(Dataset entries)
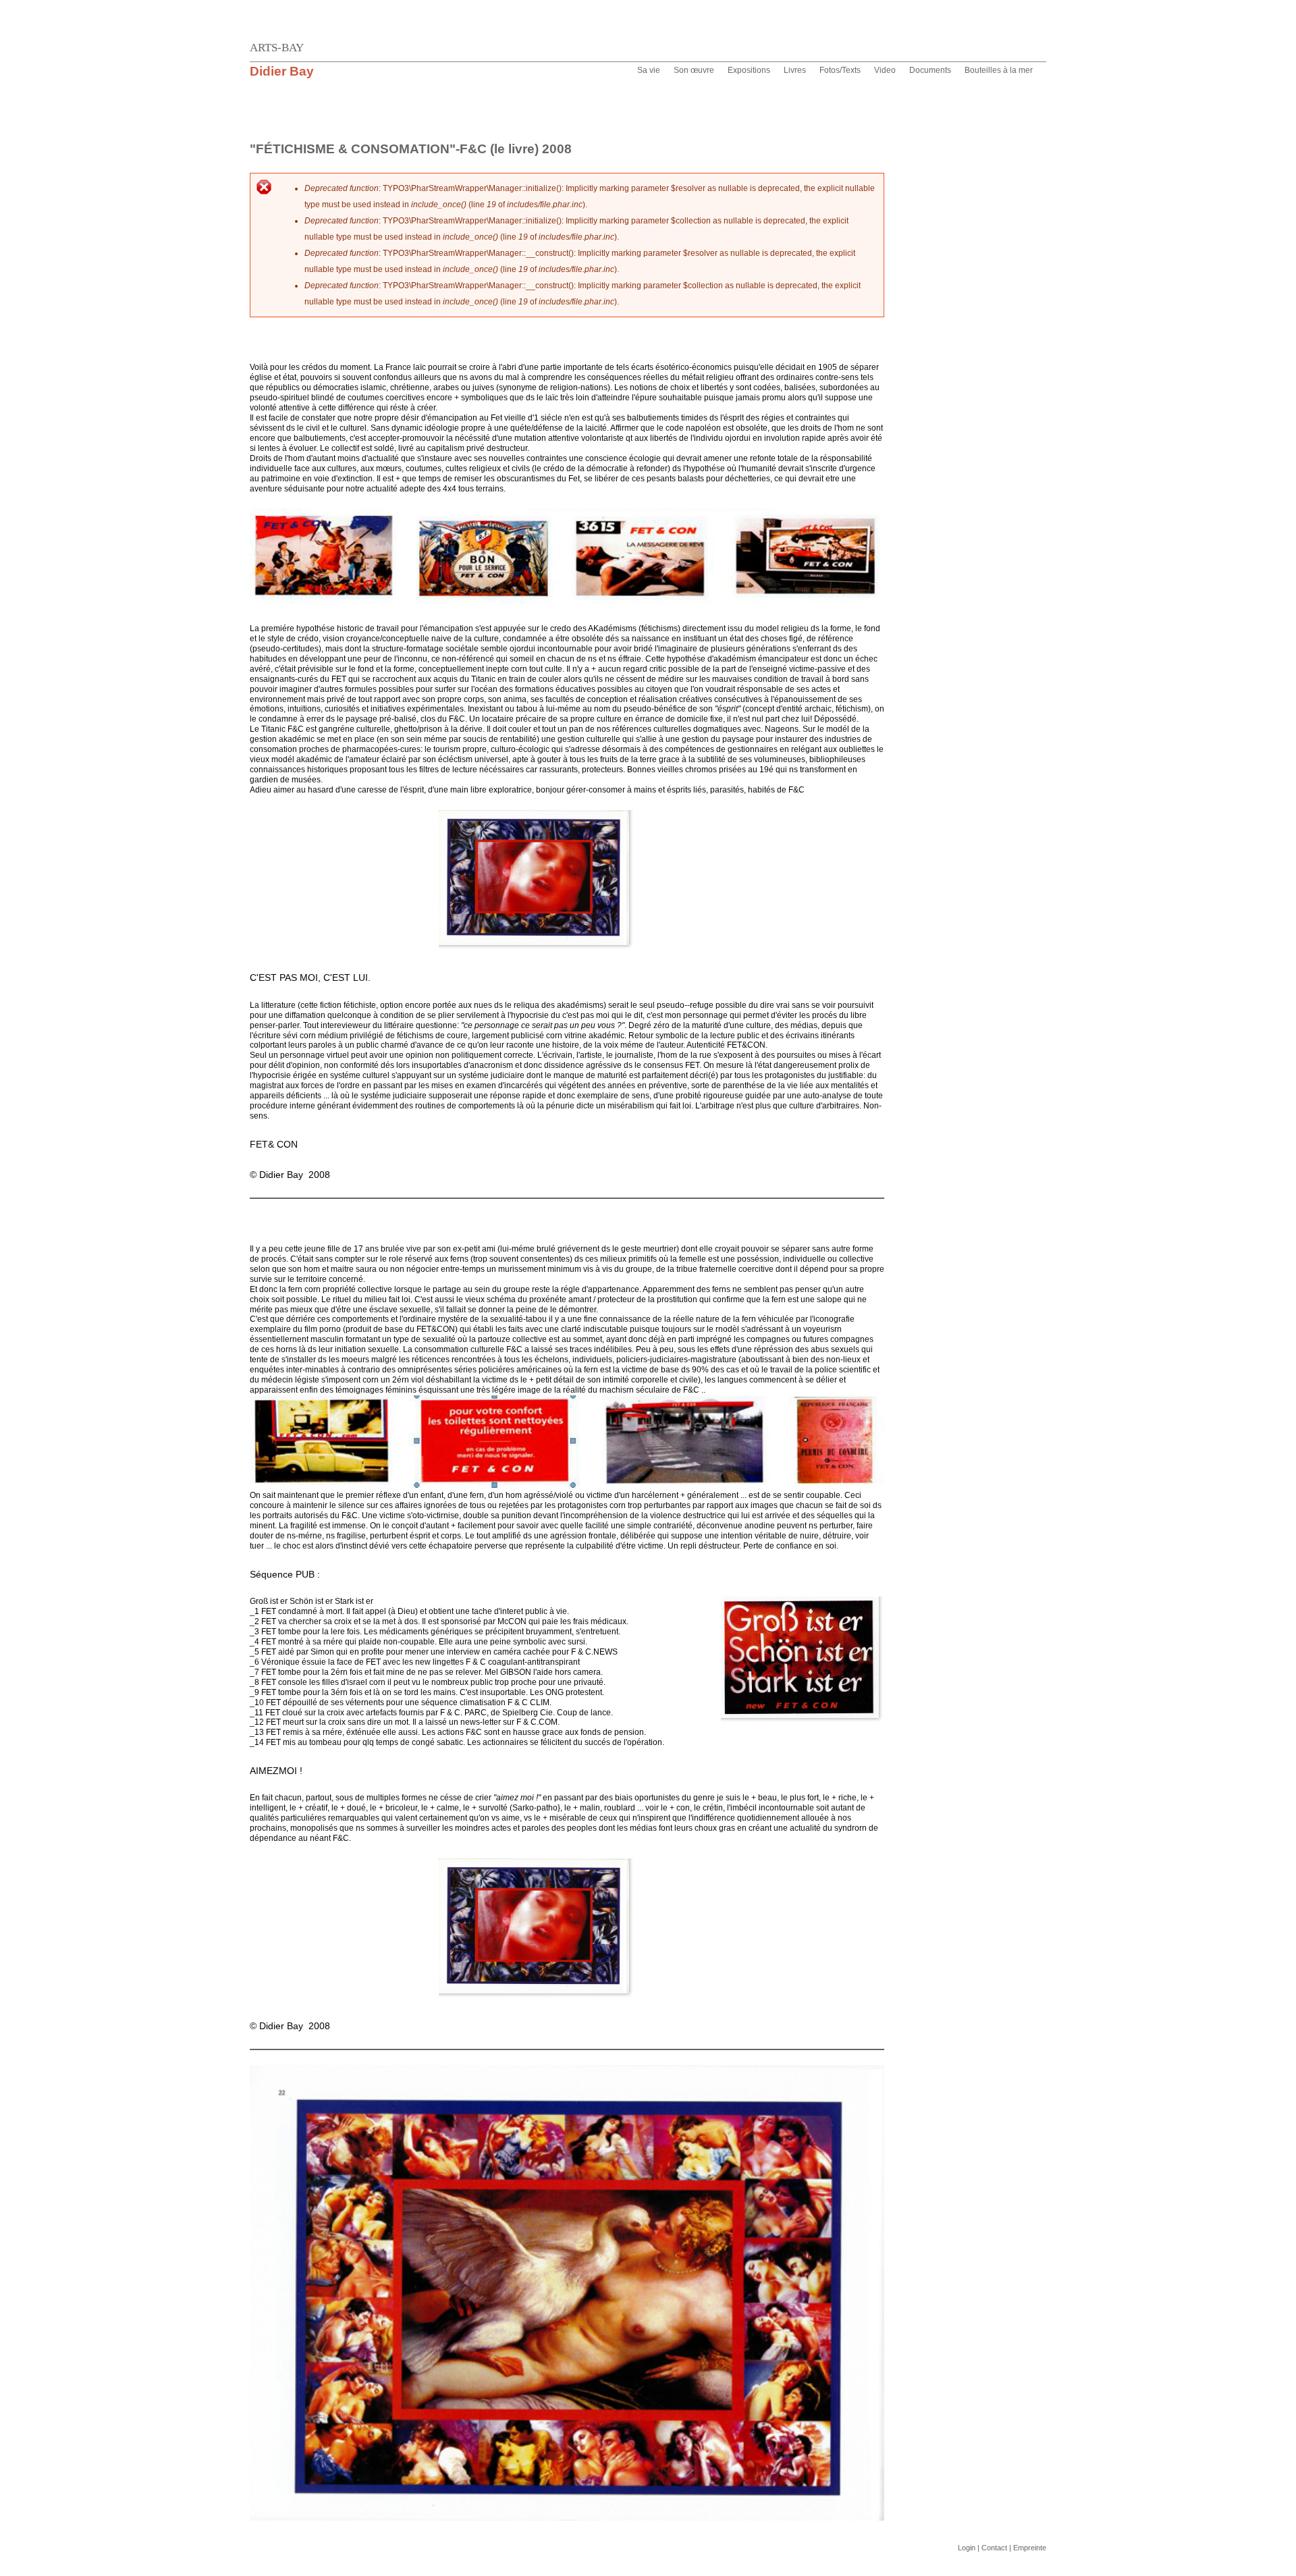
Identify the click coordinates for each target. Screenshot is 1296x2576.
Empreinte (1029, 2548)
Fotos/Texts (840, 70)
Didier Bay (282, 71)
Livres (795, 70)
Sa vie (648, 70)
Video (885, 70)
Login (966, 2548)
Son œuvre (694, 70)
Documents (930, 70)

— REQUIREMENT —
Would you write out all of the records exactly, omitting the pictures?

— RESPONSE AREA —
Identify the click coordinates for each target. Screenshot is 1296x2576.
Empreinte (1029, 2548)
Fotos/Texts (840, 70)
Didier Bay (282, 71)
Livres (795, 70)
Sa vie (648, 70)
Video (885, 70)
Login (966, 2548)
Son œuvre (694, 70)
Documents (930, 70)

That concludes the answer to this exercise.